Andrew's Story

 

1. Practicalities

How did you reach your shared parenting arrangements? It was a pretty long process.  A combination of mediation and solicitors was needed over several years to come to an agreement. In the end we used a Minute of Agreement to come to our arrangement.

What are/were the practicalities of your arrangements? Our split was exactly 50/50, I felt it was important for my son to continue having a relationship with both of his parents. We also split school holidays in half. It was also decided that it would give my son the most stability and security if I was responsible for paying for nursey and school expenses.

What arrangements did you make in relation to holidays and special days (such as birthdays, Christmas, religious holidays)? At Christmas, he would spend Christmas Eve with one of us and Christmas Day with the other. We also did the same for Hogmanay. On my son's birthday if my son was not staying with me, I'd see him for two hours, similarly for his mum.

How far is it between your house and your ex-partner's house? For most of the time we only lived about a mile or so away but later I moved further away (about 30 minutes on the train), which made things a bit trickier.

Were/are your arrangements flexible and adaptable to changes in your child’s life? Yes but we tended to find that it was easier and caused less friction if we stuck to the schedule wherever possible.

"I felt it was important for my son to continue having a relationship with both of his parents."

How were arrangements altered as the children grew up? It got easier to give him the freedom to make his own decisions about where to be. I didn’t feel like I needed to protect him anymore.

3. Looking Ahead

Would you recommend shared parenting as a policy objective of the Scottish Government?  Yes, I would say that everyone should have the opportunity to be as involved in the child’s life as possible, but it’s not for everybody. Parents need to be able to adapt: you need to have a flexible work environment and have the right priorities to be able to focus on the child. I feel it was the right choice for my son. It seems that fathers are being sidelined at the moment and I would like to see that changed.

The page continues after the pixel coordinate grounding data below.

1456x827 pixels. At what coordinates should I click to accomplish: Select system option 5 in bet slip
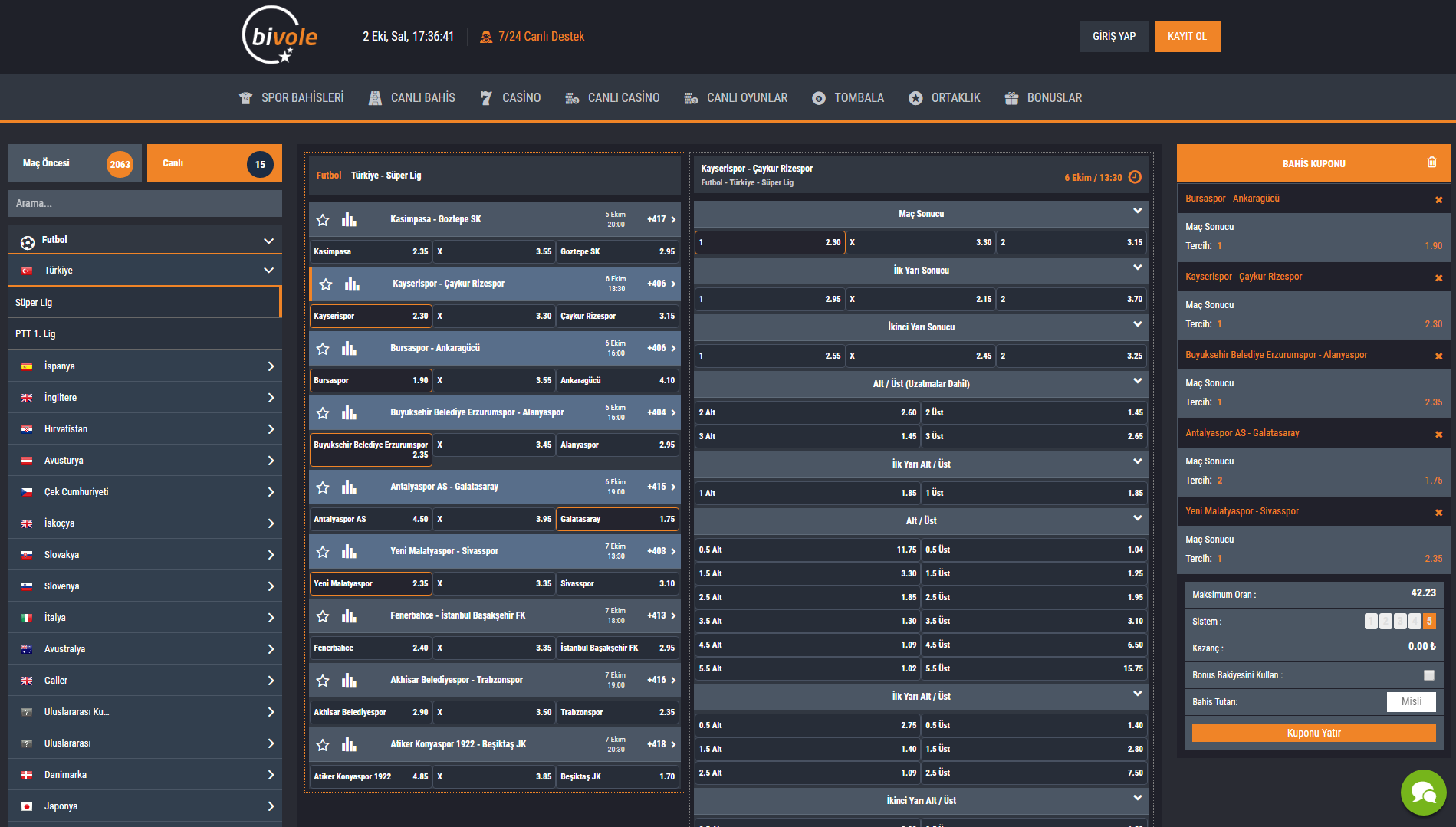1429,622
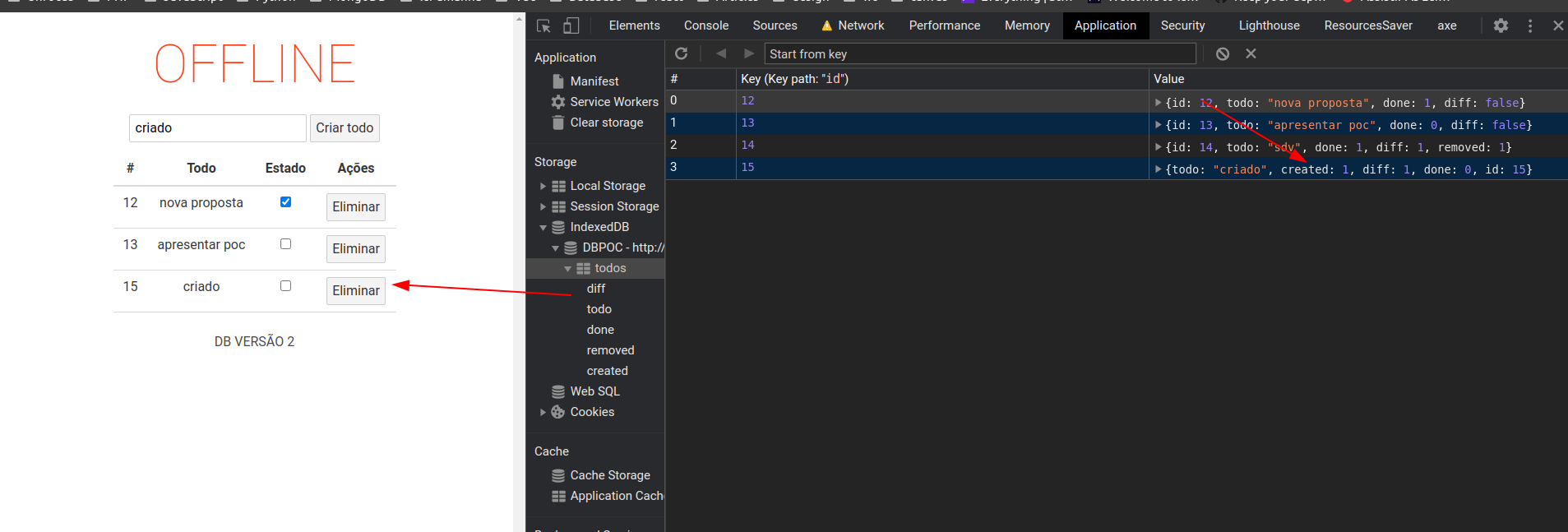Toggle the device toolbar icon
Image resolution: width=1568 pixels, height=532 pixels.
coord(571,25)
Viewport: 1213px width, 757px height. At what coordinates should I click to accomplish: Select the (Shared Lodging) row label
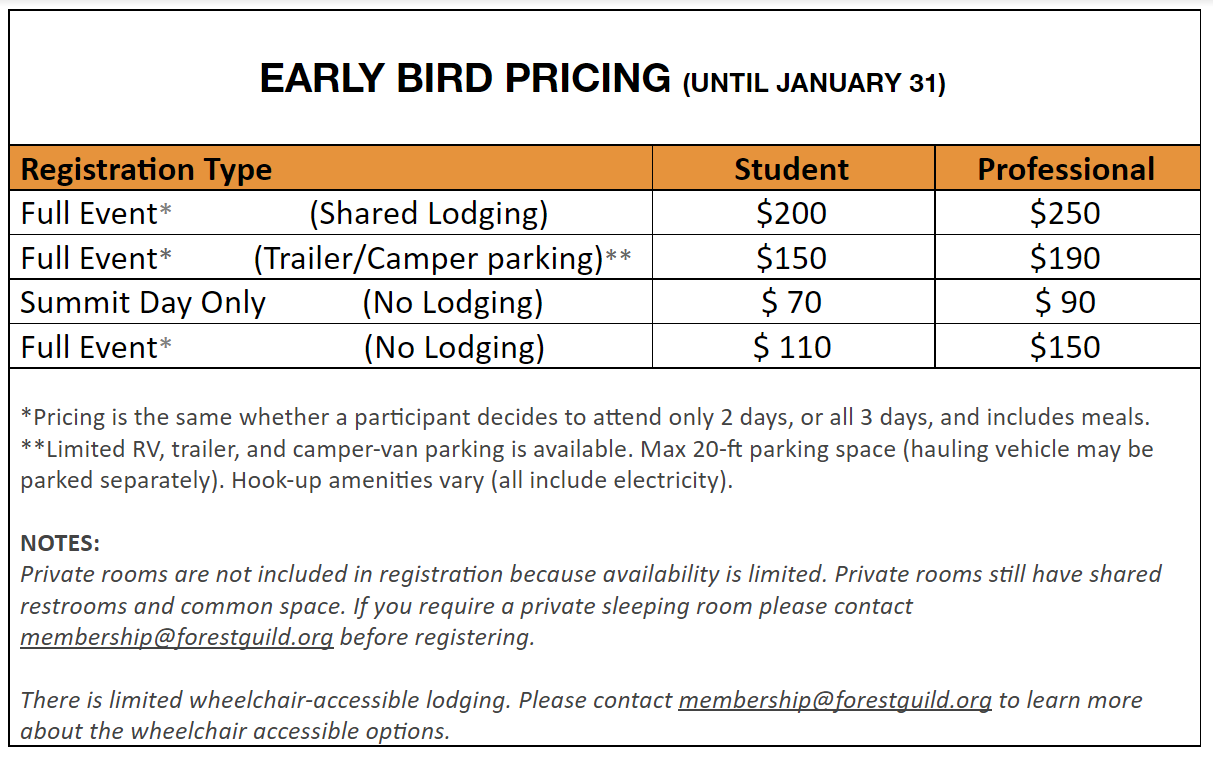[429, 214]
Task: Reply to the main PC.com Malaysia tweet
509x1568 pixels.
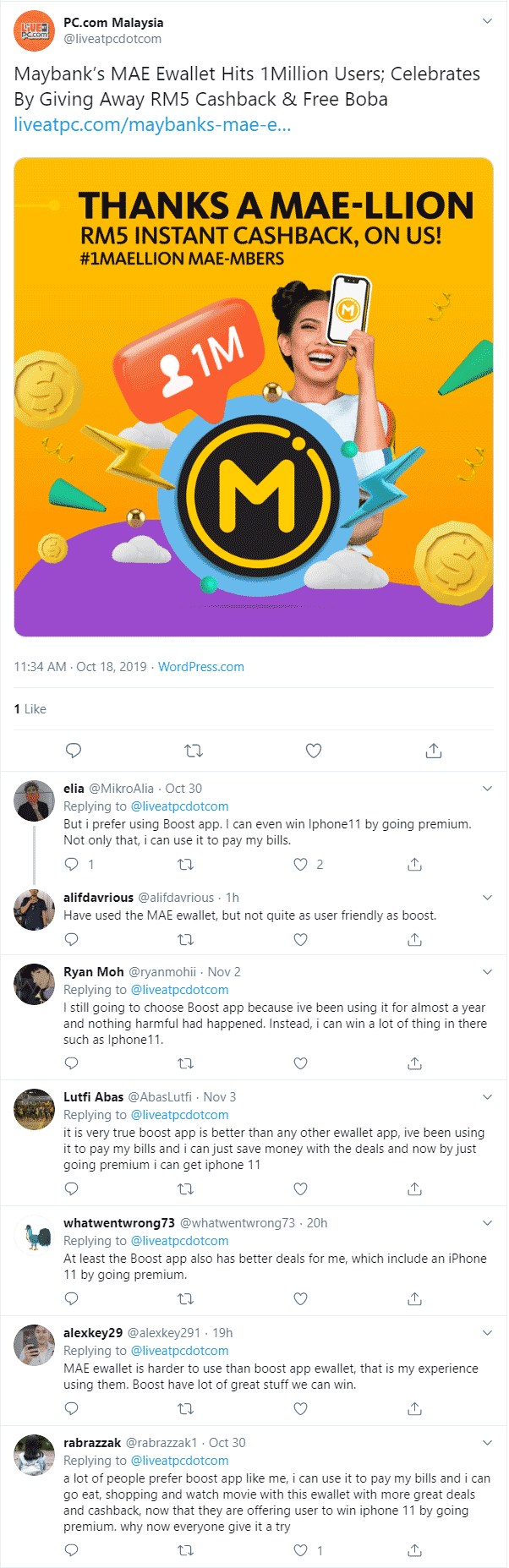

What advice and recommendation would you give to other separating families who are considering using shared parenting? Both parents need to be able to focus on the child. You also need to accept that it’s not going to be perfect I would also say that if there is disagreement, you need to have a serious commitment to mediation.

2. Outcomes

How has shared parenting affected the relationship between you and your children? Although it was difficult at first, it made it easier to support him. I could help with things like checking his homework and I felt I was there for him if he ever needed me. It’s not a simple solution but at the time we were one of the only families to achieve 50/50 care. Hearing other people’s stories made me realise how lucky I was.

How do you feel the environment of two homes affects the activities/hobbies your child is involved in? I would say it did create some inconsistencies in the kind of things that he could get involved in – especially when I moved further away. It was difficult to attend things like scouts which happened every week.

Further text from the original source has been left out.